Something interesting about the legal profession is that it is self-regulating. The state bars are typically not government organizations. Attorneys know that confidence in their profession is extremely important and they strike the balance between preserving that confidence and, you know, destroying someone's livelihood because they don't understand how LLMs work.
> Why not blame your laptop manufacturer for creating the hardware you used to file your fraudulent court documents?
Because your laptop manufacturer doesnt claim your laptop “thinks”, is “intelligent”, doesnt build an entire fud marketing campaign around the two, doesnt claim it “creates” ideas on its own, doesnt claim it “learns like a human”, doesnt claim it has cognitive abilities and so on.
Come on. We're dealing with qualified professionals here. The buck stops with them.
A professional civil engineer blaming a new untested simulation software after a bridge fails and causes injury - does it matter what the software claimed to do? It could claim itself to be god, but it's still up to the professionals to evaluate and select the tools they choose to use.

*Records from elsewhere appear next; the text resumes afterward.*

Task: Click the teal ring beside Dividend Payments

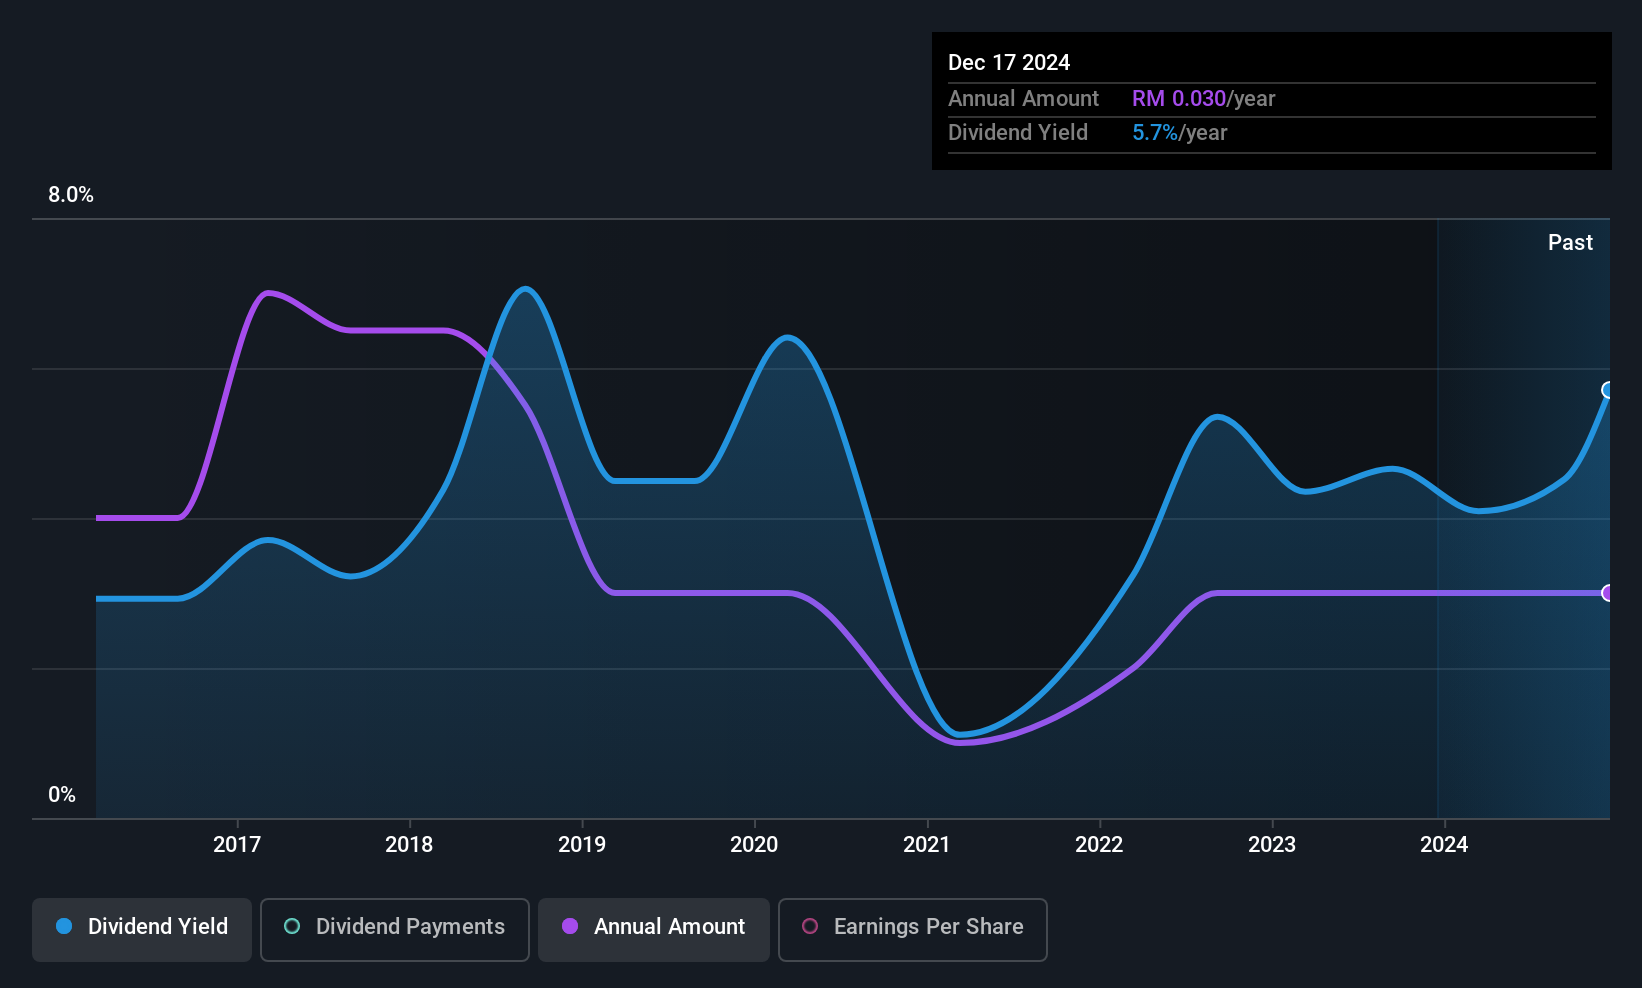Action: pos(292,927)
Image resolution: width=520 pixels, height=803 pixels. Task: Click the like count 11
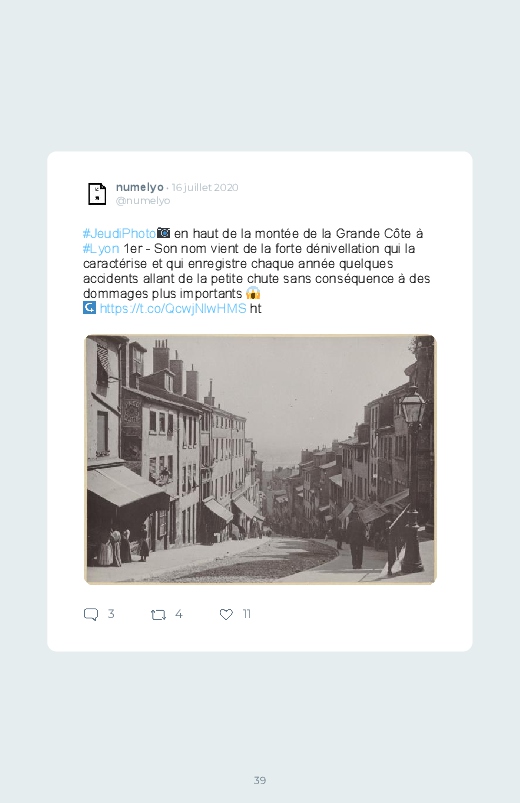(x=246, y=614)
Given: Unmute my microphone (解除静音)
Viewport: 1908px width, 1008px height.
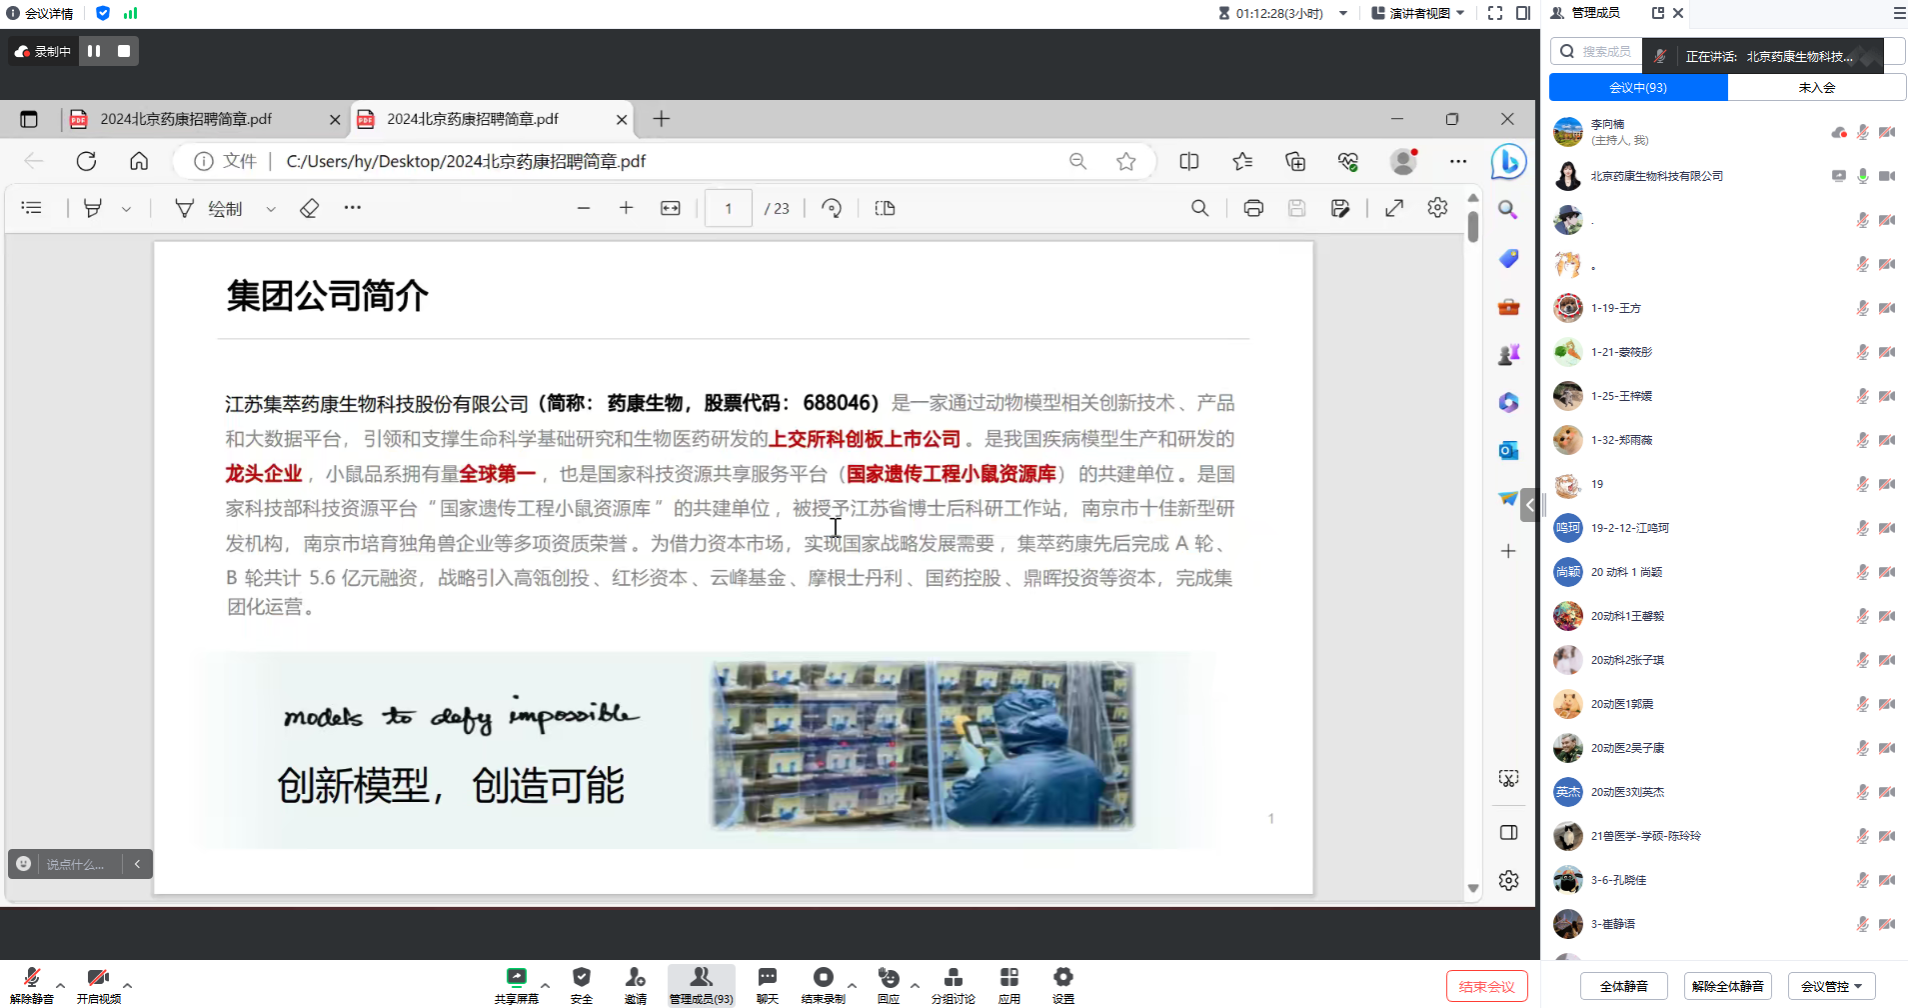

It's not like they were using an industry-standard tool they've been using for many years and it suddenly did something unexpected.
This is clearly carelessness. A basic out-of-bound check on the cases it hallucinated would be part of basic due-diligence. Digitized case indices are available within minutes.
What's even more egregious is that they went to the same tool to confirm its own reliability after they got some indication that it was unreliable. It doesn't take a professional to have commonsense.
The lawyers not only cited bogus cases, but when asked to provide copies of those bogus cases, fabricated multiple page PDF documents from whole cloth. This is impossible to argue as a mistake.
> Disbarment is equivalent to taking away his entire life's work.
'Lawyer' is the kind of profession which actually holds its practitioners to a standard, because the system falls apart when they stop behaving honestly.
This wasn't an oopsie-daisies, this was dishonesty, followed by further dishonesty, when they supplied bogus references for these cases.
It crossed the line from stupidity into dishonesty when the judge asked him "Wtf is this court case that you're citing", and the lawyer sent the judge a fabricated document.
How can anyone trust anything a lawyer does, when they are willing to fabricate documents, in order to continue to lie to a judge? This is Better Call Saul-level chicanery.
He could have fessed up and apologized when called out on it, but he doubled down.
A negligent civil engineer that failed to verify construction details provided by GPT, which later led to a bridge collapse, would lose their license. A negligent doctor that failed to vet a treatment protocol to a patient that later caused them harm would lose their license. Negligence is a fair, reasonable, and valid reason for someone to be determined unqualified to practice their profession in the future.
Why not blame your laptop manufacturer for creating the hardware you used to file your fraudulent court documents?